── DATA EXCERPTS ──

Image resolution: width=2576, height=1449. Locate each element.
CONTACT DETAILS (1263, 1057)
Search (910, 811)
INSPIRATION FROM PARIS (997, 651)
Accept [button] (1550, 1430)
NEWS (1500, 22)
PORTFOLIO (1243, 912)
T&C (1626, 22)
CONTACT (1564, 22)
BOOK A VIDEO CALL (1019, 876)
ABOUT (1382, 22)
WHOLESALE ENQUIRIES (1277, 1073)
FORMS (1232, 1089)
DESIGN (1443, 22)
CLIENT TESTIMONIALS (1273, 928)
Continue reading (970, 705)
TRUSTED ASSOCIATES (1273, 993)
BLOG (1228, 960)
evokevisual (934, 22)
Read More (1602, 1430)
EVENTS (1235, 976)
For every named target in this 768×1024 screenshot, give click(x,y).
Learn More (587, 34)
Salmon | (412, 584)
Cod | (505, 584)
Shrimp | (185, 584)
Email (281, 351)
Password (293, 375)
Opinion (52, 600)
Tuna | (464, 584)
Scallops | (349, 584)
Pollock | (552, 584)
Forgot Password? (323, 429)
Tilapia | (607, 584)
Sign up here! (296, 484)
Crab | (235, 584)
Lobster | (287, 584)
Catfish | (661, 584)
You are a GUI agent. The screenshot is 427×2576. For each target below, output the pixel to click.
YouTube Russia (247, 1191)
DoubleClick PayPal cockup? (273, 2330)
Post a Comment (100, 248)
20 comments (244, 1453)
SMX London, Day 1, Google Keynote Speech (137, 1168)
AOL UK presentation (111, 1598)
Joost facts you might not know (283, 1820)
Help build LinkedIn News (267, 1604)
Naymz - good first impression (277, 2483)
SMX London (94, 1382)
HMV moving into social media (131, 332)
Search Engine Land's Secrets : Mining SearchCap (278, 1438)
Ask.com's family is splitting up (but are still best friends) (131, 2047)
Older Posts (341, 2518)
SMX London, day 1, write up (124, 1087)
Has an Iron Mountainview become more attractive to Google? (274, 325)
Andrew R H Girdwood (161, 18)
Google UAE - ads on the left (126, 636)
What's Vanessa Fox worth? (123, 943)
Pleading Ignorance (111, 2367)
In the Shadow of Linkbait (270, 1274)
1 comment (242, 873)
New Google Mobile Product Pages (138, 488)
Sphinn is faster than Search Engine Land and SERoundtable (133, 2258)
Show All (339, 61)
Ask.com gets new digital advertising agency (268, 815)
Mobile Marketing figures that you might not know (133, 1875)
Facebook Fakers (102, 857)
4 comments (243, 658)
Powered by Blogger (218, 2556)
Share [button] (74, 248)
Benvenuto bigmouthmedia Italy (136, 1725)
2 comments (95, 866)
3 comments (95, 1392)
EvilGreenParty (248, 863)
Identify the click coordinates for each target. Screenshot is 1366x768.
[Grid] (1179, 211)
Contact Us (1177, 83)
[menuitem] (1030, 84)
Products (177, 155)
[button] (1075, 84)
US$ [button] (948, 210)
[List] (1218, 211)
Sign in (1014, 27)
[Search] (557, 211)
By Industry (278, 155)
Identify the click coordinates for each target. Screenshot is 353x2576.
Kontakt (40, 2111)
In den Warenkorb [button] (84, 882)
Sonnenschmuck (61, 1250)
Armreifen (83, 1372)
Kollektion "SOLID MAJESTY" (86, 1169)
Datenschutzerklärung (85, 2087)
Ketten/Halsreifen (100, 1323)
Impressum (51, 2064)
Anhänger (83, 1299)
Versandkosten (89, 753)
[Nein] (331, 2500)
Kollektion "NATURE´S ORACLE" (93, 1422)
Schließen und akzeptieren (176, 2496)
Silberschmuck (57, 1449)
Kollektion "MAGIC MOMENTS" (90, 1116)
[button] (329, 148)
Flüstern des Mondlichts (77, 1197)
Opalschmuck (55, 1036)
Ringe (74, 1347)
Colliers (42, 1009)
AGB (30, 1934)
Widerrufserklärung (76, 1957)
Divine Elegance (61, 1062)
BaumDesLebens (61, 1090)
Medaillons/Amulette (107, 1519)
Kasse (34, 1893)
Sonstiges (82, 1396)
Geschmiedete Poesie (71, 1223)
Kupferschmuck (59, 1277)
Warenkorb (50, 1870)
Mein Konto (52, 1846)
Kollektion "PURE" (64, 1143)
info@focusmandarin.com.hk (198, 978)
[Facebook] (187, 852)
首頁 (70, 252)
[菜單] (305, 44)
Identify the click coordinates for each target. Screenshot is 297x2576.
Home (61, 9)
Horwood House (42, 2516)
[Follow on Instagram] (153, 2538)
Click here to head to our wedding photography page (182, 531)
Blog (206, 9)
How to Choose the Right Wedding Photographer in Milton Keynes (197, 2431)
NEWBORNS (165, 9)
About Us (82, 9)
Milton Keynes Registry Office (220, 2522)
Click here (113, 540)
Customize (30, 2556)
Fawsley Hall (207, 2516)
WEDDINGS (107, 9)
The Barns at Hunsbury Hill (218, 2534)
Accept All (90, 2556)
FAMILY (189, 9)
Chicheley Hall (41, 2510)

───

● **GOAL OF THE EXERCISE**: Taking the entries above, write out exactly the lines starting with the line containing "Post a Comment (100, 248)" and going on through the line containing "Sign in (1014, 27)", both included, and nothing else.

● **FINISHED TASK**:
Post a Comment (100, 248)
20 comments (244, 1453)
SMX London, Day 1, Google Keynote Speech (137, 1168)
AOL UK presentation (111, 1598)
Joost facts you might not know (283, 1820)
Help build LinkedIn News (267, 1604)
Naymz - good first impression (277, 2483)
SMX London (94, 1382)
HMV moving into social media (131, 332)
Search Engine Land's Secrets : Mining SearchCap (278, 1438)
Ask.com's family is splitting up (but are still best friends) (131, 2047)
Older Posts (341, 2518)
SMX London, day 1, write up (124, 1087)
Has an Iron Mountainview become more attractive to Google? (274, 325)
Andrew R H Girdwood (161, 18)
Google UAE - ads on the left (126, 636)
What's Vanessa Fox worth? (123, 943)
Pleading Ignorance (111, 2367)
In the Shadow of Linkbait (270, 1274)
1 comment (242, 873)
New Google Mobile Product Pages (138, 488)
Sphinn is faster than Search Engine Land and SERoundtable (133, 2258)
Show All (339, 61)
Ask.com gets new digital advertising agency (268, 815)
Mobile Marketing figures that you might not know (133, 1875)
Facebook Fakers (102, 857)
4 comments (243, 658)
Powered by Blogger (218, 2556)
Share [button] (74, 248)
Benvenuto bigmouthmedia Italy (136, 1725)
2 comments (95, 866)
3 comments (95, 1392)
EvilGreenParty (248, 863)
Identify the click coordinates for each target. Screenshot is 1366x768.
[Grid] (1179, 211)
Contact Us (1177, 83)
[menuitem] (1030, 84)
Products (177, 155)
[button] (1075, 84)
US$ [button] (948, 210)
[List] (1218, 211)
Sign in (1014, 27)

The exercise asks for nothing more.